Exercise objective >> Convert the rows from the start through the line containing "(x=438, y=404)" into a two-column CSV headed input and output, one line per row. Put each row's text and its answer in a single quoted field apiece, replacing line breaks with spaces.

— BEGIN Given records —

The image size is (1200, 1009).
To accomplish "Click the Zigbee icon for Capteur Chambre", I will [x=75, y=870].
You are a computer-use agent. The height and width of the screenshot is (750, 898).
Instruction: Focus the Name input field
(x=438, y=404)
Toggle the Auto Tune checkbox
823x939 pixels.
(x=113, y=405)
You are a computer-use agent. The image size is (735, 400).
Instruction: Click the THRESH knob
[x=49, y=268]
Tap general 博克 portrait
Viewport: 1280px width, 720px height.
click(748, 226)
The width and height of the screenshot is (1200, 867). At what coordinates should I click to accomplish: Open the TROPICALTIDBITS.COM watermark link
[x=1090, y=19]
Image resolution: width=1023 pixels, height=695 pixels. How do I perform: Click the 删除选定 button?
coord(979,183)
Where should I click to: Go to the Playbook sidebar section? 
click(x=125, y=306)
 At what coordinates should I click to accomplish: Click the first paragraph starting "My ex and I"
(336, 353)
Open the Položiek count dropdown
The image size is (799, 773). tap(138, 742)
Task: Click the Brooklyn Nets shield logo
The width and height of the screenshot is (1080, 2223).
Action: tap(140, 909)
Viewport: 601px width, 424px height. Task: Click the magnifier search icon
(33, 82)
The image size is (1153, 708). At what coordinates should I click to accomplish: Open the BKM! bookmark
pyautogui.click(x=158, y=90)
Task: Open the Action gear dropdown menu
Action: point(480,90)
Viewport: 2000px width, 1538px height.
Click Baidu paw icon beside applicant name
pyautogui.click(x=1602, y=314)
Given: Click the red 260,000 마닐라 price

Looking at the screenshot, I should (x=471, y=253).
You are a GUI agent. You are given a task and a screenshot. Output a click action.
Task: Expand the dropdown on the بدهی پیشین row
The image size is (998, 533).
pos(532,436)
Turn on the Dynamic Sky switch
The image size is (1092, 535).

— END Given records —

Response >>
input,output
"The image size is (1200, 1009). To accomplish ""Click the Zigbee icon for Capteur Chambre"",","I will [x=75, y=870]."
"You are a computer-use agent. The height and width of the screenshot is (750, 898). Instruction: Focus the Name input field","(x=438, y=404)"